# Silver Phos braze filler



## Anonymous (Jan 25, 2008)

I have a lb or so of 45% silver phos braze is the phos, phosphurous? sorry I know I spelled that wrong. If it is will it make any natsy gases, ie
phosgene or something - definately dont want that.

Jim


----------



## Lou (Jan 26, 2008)

Probably copper phosphide in there with it. The phosphide serves as a reducing agent to make sure no oxides are incorporated in the melt. I use phoscopper when for melting copper (which loves to oxidize).

When you try to dissolve it in nitric acid, you will produces phosphine gas, PH3, which is toxic, stinky, and spontaneously flammable. Phosgene aka mustard gas is different, that's carbonyl chloride and has no phosphorus in it.


Personally, I'd a.) sell it on ebay to someone who can use it, b.) sell Lou some , c.) save it for personal use.


----------



## peter i (Jan 28, 2008)

Phosgene is carbonyl chloride, that’s true, and the main route of attack is the lungs. (It’s a gas at NPT)
http://www.idph.state.il.us/Bioterrorism/factsheets/phosgene.htm
It may be produced when burning chlorinated hydrocarbons.
http://www.osha.gov/doc/outreachtraining/htmlfiles/weldhlth.html

"Mustard gas" is normally deployed as a liquid.
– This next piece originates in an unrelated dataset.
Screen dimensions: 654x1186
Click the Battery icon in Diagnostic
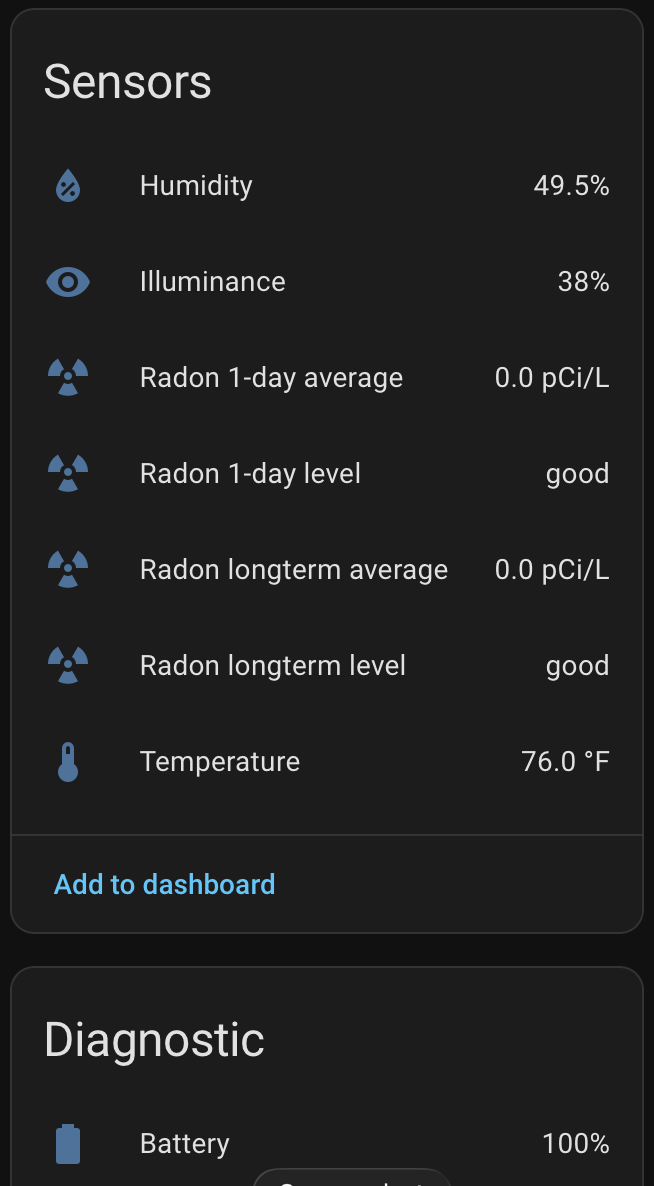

The vapours attack eyes and lungs, but the primary effect is that of a vesicant.

And chemically it’s a group of compounds quite different from phosgene.

The name “mustard gas” comes from the fact, that the smell of some of the compounds, or more correctly, impurities in some of them , had a mustard-like smell.

http://en.wikipedia.org/wiki/Blister_agent


----------